At the biochemical level, interactions within droplets are mostly retained through weak and predominately hydrophobic interactions, but also through protein–protein and/or protein–nucleic acid interactions of electrostatic nature among residues in IDRs [12]. Post-translational modifications, like methylation, acetylation or PARylation, have also been reported to actively participate in the formation and/or disruption of phase-separated organelles by reinforcing or destabilizing these interactions [33,84-88] (figure 1c). Each of these mechanisms will only contribute to a particular degree to the assembly or disassembly of droplets, and further studies are required to understand their individual impact, especially on shaping chromatin.

Outlook

Phase separation does present an attractive model by which to explain nuclear compartmentalization and the regulation of the many diverse biochemical reactions taking place in cell nuclei. Despite the fact that most of the liquid condensates described above had been identified many years ago, it has only now become possible to mechanistically dissect their dynamics during different biological processes, ranging from the transcriptional to the translational level.

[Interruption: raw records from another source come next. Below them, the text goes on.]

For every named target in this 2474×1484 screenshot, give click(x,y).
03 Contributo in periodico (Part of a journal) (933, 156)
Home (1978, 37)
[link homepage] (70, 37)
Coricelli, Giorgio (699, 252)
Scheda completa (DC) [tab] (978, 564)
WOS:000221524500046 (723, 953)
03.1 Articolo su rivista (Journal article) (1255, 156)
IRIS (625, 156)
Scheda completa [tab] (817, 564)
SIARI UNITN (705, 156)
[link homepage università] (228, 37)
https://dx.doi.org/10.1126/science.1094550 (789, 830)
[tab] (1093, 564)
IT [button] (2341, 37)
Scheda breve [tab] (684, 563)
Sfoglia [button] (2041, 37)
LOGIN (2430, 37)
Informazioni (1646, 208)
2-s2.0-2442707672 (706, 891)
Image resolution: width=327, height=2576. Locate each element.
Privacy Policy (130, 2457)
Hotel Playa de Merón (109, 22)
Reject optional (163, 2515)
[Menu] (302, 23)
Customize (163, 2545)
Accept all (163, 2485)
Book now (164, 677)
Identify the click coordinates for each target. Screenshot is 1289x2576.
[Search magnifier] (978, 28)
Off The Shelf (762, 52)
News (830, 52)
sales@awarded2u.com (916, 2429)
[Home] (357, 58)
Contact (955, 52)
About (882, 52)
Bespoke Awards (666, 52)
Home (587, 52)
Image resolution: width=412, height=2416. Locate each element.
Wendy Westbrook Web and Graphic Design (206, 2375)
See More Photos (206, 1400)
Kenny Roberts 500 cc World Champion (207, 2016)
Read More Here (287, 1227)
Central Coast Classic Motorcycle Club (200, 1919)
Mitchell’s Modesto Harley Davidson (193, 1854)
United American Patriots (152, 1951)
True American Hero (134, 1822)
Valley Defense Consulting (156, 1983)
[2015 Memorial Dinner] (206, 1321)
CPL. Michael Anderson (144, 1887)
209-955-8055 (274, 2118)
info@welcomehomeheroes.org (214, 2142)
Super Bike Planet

In addition, although not covered in this review, membraneless organelles have been shown to have a key role in human pathophysiology [87,89-95]. Important emerging questions include the following. Why does only a particular (albeit larger than perhaps initially assumed) fraction of molecules have the ability to phase separate? Which are the signalling cues triggering such transitions? How may the nuclear environment regulate the generation of biomolecular condensates? These questions do not only address the role of phase separation in chromatin organization and regulation, but we believe that such basic knowledge on this phenomenon is bound to also shed light on how phase-separated nuclear entities arise and how they are modulated to exert control over rapid and precisely regulated nuclear processes. Still, since the phase separation field is still in its infancy, the criteria and methodological approaches used to characterize the formation of phase-separated droplets and its outcomes must be constantly revisited and updated. Nonetheless, our perception of the cellular interior has been revolutionized, and this will surely allow a step forward in our efforts towards the decoding of the functional complexity of cellular processes.